Zero surprises in Texas, where the newly launched voucher program is mostly not saving poor kids in failing schools, but is instead subsidizing private schools and home schoolers. Jared Edison reports for the Texas Tribune.
Nora De La Cour at Jacobin points out that the right has a vision for education, and somehow the Democrats are stuck saying we should go back to No Child Left Behind because maybe those test-and-punish policies won't fail this time around.
Turns out one of the things you can automate badly with AI is book banning. Claire Woodcock looks at the story for 404.
Two tech giants lost a big case over trying to addict users. The indispensable Mercedes Schneider explains how the case unfolded and why they lost.
Anya Kamenetz takes a look past the court decisions against social media giants and looks at what needs to come next to protect children. It's not the act currently proposed by Congress.
A teenaged boy shot his teacher, then killed himself. And we now live in a country where this barely earns a tiny ripple of coverage.
What the hell, Ohio. How is this guy a serious contender for the governor's office. His latest clever observation-- public universities all teach basically the same stuff, so let's shut them down. Stephen Dyer explains.
John Robinson with a short but--well, not sweet exactly. But he unpacks the subtext of this comment, and it's not good.
Gail Cornwall, a mother and former teacher, explains why the evaporation of chances to play sports just for fun and recreation is bad news for young humans. Do we really need to tell ten year olds that they need to pick a sport and commit to it all year round so they can be champions?
Matt Brady says, "You won’t love it at first. You might grow to. And it might matter more than you think" in a post that reminds us why teaching doesn't entirely suck.
“Meritocracy”
The concept, says Steve Nuzum, quickly begins to eat itself.

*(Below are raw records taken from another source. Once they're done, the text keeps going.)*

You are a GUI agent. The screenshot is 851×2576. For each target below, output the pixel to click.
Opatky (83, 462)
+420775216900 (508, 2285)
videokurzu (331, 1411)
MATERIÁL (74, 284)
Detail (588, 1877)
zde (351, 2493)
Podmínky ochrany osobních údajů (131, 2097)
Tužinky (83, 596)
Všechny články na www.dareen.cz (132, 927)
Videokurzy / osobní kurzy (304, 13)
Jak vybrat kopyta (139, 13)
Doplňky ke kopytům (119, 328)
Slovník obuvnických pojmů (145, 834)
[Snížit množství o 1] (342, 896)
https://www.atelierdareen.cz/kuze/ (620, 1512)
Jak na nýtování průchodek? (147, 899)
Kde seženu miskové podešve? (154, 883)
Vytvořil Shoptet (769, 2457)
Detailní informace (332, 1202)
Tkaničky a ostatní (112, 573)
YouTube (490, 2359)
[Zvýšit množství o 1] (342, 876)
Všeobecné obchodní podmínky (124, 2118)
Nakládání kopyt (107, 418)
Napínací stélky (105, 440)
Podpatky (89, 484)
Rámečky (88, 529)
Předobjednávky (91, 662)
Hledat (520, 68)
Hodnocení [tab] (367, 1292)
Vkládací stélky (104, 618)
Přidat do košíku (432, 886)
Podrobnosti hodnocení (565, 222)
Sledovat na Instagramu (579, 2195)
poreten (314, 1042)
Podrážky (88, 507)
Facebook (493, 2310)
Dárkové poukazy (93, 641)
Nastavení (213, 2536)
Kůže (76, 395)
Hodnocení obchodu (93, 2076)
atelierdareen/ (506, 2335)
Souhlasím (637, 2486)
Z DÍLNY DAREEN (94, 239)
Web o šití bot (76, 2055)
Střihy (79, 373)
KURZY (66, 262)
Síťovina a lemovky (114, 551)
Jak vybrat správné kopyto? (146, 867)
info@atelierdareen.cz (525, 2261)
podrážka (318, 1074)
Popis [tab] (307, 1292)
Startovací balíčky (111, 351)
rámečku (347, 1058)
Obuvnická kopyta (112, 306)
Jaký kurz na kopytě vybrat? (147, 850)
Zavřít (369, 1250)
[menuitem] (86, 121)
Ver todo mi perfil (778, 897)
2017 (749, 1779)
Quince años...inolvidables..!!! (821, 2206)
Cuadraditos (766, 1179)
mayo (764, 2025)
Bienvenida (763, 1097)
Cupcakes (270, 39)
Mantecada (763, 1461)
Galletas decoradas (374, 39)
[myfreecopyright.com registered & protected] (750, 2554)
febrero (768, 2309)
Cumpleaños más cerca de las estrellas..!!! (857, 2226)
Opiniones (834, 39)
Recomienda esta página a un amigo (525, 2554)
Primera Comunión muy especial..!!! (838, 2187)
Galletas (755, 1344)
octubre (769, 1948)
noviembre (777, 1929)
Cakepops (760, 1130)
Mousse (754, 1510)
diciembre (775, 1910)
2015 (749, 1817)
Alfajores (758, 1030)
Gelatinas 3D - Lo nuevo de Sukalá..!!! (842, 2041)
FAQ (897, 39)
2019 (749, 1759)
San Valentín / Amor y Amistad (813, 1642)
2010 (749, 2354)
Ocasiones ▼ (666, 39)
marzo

Even when it is used to combat CRT, DEI, and whatever other culture panic is on the menu this week.
North Carolina has decided that the way to deal with a decades-old court ruling that they are underfunding education is to install some new courts that will throw the decision out. Justin Parmenter explains just how bad this is.
Whether it's conversion therapy or birthright citizenship, Bruse Lesley argues that the Supremes are being remarkably callous about the actual human children at the heart of the case.
Jan Resseger looks at how the current regime is still dedicated to making sure that colleges don't discriminate against mediocre white guys.
Nobody captures the nuts and bolts of school district shenanigans like TC Weber. He's talking about Memphis, but many folks from around the country will recognize the steps in this accountability dance.
The line between the poetry of Mary Oliver and modern AI policy may not be easy to spot, but Audrey Watters lays it out clear as day.
In Pennsylvania, we have a long-standing preview of what it does to school sports when you pretend that private schools who can recruit from anywhere compete on the same level as public schools that draw from their cachement area. One superintendent decided to call the state out on it.
This week at the Bucks County Beacon I offered some suggested questions for folks whose school district wants to get in the AI game.
At Forbes.com, I looked at some research that shows--again--that grade point averages are better predictors of college success than the SAT or ACT.